> TASK TO CARRY OUT
Retype the entries below exactly, but begin at the line containing "The image size is (1460, 821)." and end at the last line.

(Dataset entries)
══════

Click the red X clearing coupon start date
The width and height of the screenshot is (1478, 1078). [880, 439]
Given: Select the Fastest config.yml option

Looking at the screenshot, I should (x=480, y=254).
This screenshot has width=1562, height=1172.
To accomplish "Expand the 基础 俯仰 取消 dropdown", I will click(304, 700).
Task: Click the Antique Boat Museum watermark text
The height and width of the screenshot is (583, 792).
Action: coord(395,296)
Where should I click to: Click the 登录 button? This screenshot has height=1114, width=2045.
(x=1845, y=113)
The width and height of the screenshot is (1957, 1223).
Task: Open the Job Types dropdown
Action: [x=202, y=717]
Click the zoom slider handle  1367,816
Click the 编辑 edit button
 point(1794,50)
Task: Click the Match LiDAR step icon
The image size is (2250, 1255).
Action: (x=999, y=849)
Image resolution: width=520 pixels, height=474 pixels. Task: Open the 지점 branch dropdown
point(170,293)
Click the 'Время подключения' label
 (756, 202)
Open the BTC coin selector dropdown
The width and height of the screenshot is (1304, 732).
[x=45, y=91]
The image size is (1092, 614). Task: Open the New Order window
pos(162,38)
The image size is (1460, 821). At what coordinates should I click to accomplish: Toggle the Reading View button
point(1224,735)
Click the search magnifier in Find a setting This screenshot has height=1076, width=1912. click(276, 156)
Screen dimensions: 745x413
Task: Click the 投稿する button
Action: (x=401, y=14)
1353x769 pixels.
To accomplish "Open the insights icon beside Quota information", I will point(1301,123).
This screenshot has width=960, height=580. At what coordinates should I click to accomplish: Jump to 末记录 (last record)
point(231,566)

══════

> ANSWER TO THIS EXERCISE
The image size is (1460, 821). At what coordinates should I click to accomplish: Toggle the Reading View button
point(1224,735)
Click the search magnifier in Find a setting This screenshot has height=1076, width=1912. click(276, 156)
Screen dimensions: 745x413
Task: Click the 投稿する button
Action: (x=401, y=14)
1353x769 pixels.
To accomplish "Open the insights icon beside Quota information", I will point(1301,123).
This screenshot has width=960, height=580. At what coordinates should I click to accomplish: Jump to 末记录 (last record)
point(231,566)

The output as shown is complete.